PyTorch implementation of Concrete Dropout
This repository provides an implementation of the theory described in the Concrete Dropout paper. The code provides a simple PyTorch interface which ensures that the module can be integrated into existing code with ease.
- Python 3.6+
- MIT License
Obtaining reliable uncertainty estimates is a challenge which requires a grid-search over various dropout probabilities - for larger models this can be computationally prohibitive. The Concrete Dropout paper suggests a novel dropout variant which improves performance and yields better uncertainty estimates.

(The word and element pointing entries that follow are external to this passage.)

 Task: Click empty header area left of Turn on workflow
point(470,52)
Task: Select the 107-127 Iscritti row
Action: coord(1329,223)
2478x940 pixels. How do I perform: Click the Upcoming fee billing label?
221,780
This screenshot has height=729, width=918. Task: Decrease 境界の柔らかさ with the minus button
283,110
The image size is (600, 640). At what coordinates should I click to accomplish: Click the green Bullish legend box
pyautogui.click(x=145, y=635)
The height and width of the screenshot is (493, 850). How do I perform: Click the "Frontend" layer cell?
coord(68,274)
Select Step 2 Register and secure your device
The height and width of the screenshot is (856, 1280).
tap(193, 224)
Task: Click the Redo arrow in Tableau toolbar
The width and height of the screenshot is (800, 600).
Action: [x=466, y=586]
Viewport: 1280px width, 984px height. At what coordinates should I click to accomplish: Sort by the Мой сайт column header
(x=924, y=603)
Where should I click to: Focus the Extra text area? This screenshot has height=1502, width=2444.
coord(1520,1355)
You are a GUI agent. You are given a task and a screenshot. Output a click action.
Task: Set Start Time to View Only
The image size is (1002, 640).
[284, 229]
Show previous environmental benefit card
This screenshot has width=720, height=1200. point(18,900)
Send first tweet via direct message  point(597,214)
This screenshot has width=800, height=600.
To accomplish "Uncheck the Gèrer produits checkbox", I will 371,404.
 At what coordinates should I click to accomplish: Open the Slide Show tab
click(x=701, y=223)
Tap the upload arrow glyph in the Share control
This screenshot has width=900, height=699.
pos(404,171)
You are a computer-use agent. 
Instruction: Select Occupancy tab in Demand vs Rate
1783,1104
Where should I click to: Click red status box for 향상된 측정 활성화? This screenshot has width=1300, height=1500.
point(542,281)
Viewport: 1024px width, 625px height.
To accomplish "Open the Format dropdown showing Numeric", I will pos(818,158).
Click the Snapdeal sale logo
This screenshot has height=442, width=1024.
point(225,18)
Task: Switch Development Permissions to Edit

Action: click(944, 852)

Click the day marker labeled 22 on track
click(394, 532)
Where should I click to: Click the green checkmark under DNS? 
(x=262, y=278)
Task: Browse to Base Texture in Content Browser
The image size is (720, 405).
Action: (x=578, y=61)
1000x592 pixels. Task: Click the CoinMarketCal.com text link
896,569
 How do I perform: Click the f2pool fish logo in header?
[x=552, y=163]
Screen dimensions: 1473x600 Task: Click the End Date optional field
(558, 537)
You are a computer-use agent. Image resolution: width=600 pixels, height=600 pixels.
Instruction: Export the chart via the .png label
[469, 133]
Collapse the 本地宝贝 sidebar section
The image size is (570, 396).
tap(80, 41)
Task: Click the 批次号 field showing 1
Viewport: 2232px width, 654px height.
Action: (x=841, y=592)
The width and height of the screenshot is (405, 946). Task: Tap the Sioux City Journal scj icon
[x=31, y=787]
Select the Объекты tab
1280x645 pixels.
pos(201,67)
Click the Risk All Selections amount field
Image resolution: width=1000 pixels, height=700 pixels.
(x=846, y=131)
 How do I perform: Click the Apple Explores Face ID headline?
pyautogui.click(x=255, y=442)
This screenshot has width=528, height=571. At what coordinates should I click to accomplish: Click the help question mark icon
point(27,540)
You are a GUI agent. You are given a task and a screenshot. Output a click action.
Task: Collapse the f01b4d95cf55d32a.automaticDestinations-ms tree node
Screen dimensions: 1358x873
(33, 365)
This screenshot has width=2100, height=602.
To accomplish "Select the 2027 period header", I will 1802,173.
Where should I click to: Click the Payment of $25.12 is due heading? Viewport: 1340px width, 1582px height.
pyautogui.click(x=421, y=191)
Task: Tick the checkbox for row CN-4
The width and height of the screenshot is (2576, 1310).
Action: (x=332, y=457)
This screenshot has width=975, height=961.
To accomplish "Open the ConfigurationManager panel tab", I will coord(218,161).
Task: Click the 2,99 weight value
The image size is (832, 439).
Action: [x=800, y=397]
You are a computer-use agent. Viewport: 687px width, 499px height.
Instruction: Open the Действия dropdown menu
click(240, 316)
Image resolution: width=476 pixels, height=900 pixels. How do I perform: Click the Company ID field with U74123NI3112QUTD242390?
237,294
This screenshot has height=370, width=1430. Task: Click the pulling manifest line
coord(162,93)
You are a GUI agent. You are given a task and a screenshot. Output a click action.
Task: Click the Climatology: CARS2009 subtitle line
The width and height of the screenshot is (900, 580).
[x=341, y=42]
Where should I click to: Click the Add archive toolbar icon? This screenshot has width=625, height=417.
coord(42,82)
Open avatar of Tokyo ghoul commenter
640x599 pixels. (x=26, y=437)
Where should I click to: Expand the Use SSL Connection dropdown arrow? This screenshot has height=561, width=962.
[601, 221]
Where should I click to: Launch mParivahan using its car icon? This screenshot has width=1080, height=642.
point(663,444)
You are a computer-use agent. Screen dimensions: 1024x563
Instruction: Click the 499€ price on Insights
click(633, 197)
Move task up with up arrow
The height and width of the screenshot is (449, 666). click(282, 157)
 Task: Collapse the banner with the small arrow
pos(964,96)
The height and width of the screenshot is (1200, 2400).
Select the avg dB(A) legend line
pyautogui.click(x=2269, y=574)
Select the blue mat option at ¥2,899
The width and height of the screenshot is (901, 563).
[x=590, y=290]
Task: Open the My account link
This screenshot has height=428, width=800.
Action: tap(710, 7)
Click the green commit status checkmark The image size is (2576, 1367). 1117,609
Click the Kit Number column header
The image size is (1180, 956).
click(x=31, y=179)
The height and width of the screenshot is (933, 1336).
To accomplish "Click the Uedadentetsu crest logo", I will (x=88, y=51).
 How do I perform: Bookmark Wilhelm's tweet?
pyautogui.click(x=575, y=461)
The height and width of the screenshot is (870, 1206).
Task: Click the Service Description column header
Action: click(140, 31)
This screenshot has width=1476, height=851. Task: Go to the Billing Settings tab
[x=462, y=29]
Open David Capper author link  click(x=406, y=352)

Concrete Dropout uses the approach of optimising the dropout probability
through gradient descent in order to minimise an objective wrt. that
parameter. Dropout can be viewed as as an approximating distribution to
the posterior, q(w)
. Using this interpretation it is possible to add a
regularisation term to the loss function which is dependant on the KL
Divergence, KL[q(w)||p(w)]
; this ensures that the posterior does not
deviate too far from the prior. As is often the case, the KL Divergence
is computationally intractable and as such an approximation is developed -
details of this can be seen in equations [2-4] in the paper.
In typical dropout the probability is modelled as a Bernoulli random variable - unfortunately this does not play well with the re-parameterisation trick which is required to calculate the derivative of the objective. To allow the derivative to be calculated, a continous relaxation of the discrete Bernoulli distribution is used - specifically the Concrete distribution relaxation. This has a simple parameterisation which reduces to a simple sigmoid distribution as seen in equation [5].
Through use of the Concrete relaxation it is now possible to compute the derivatives of the objective with help from the re-parameterisation trick and optimise the dropout probability through gradient descent.
An example of ConcreteDropout
has been implemented in
mnist_example.py
- this example can be run with:
python3 mnist_example.py
@misc{gal2017concrete,
title={Concrete Dropout},
author={Yarin Gal and Jiri Hron and Alex Kendall},
year={2017},
eprint={1705.07832},
archivePrefix={arXiv},
primaryClass={stat.ML}
}